Ghanaian laws have turned a blind eye to activities of fetishism, witchcraft and witch-hunting. The existence of witchcraft cannot be denied in the society of men. Lord Hale remarked that “There are such creatures as witches I do not doubt at all. First, the scriptures affirmed so much. Secondly, the wisdom of all nations had provided laws against such persons, which is an argument of their confidence in such a crime.” (See the Trial of the Suffolk Witches, 6 St. Tr. 687 at 700-01 (1665)).
In other jurisdictions, the Witchcraft Act has been passed to prevent people from engaging in activities that are associated with witchcraft. In South Africa, Section 1(f) of the Witchcraft Suppression Amendment Act 3 of 1957 criminalizes activities that are related to witchcraft and practiced for gain
pretends. Some of these activities include sorcery, enchantment or conjuration, or undertaking or telling of fortunes and among others.
In Zambia, witchcraft includes the throwing of bones, the use of charms, and any other means, process, or device adopted in the practice of witchcraft or sorcery (Witchcraft Act 1914, Zambia). In the United Kingdom, the English Fraudulent Mediums Act which has reenacted the old Witchcraft Act 1735 punishes people who “pretend to exercise any kind of witchcraft, sorcery or conjuration.” It must be emphasized that these laws on witchcraft also prevent and criminalize witch-hunting.
According to the Cambridge Dictionary, witch-hunting is "an attempt to find and punish people whose opinions are unpopular and who are said to be a danger to society.”
Witchcraft Suppression Act 3 of 1957 of South Africa criminalizes number activities of witch-hunting; Section 1 criminalizes “imputing to any person the causing, by supernatural means, of any disease in or injury or damage to any person or thing, or naming or indicating any other person as a wizard.”
Activities of alleged-witches that are weird and considered as bewitching in their various communities should be abolished. Illustratively, in R v. Fabiano Kinene (1914)8 E.A.C.A. 96, the accused killed an alleged witch who was found crawling naked in his compound early in the morning. Activities such as seen in R v. Fabiano Kinene (supra) should be entirely abolished. The chiefs should be admonished to pass bye-laws to serve as “flesh” to state laws to curb activities so weird and bewitching. As seen in the Zambian Witchcraft Act 1914, the throwing of bones, the use of charms, and any other means, process, or device adopted in the practice of witchcraft or sorcery should be abolished.

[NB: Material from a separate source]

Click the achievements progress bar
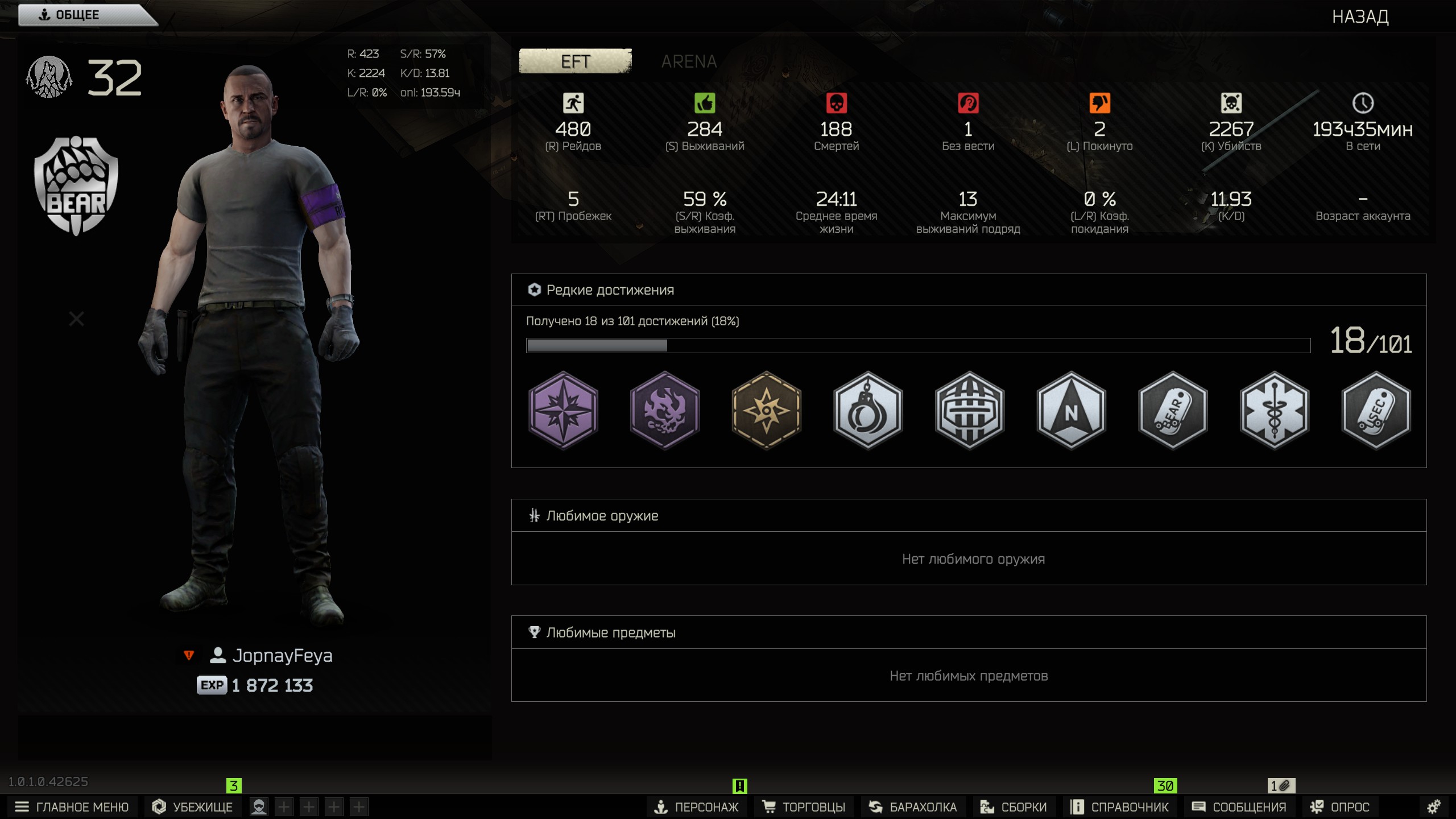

Ghana needs State Laws to curb the activities of witch-hunting. The old must be treated with kindness and not served with unimaginable accusations, assaults, and killing. In most parts of the world and even in certain parts of Ghana, old-age is a blessing; however, this is rather the opposite in the Northern part of Ghana for the aged especially old women. Due to the abject poverty in these areas, the aged are susceptible to being accused of any kind of misfortune befalling a family or the community. In light of this, people who accuse others of being witches should be manifestly punished by the law. The law should not take course only when such an alleged witch is assaulted to death but rather prevent the assault by punishing the accusers. As seen in Witchcraft Suppression Act 3 of 1957 of South Africa, any person who engages in the act of imputing to any person the causing, by supernatural means, of any disease in or injury or damage to any person or thing, or naming or indicating any other person as a wizard commits an offense. The Ghanaian laws must stop the suppression of the old and vulnerable in society.
Ghana seeks to renovate existing witch camps into havens. This would lessen the humiliation however; it does not stop the stigmatization. As long as these areas are named witch camps, inhabitants and their generations yet unborn will be stigmatized with the title of witches, hence a need for laws to stop the suppression, accusation, and possible integration of our mothers and fathers into the society.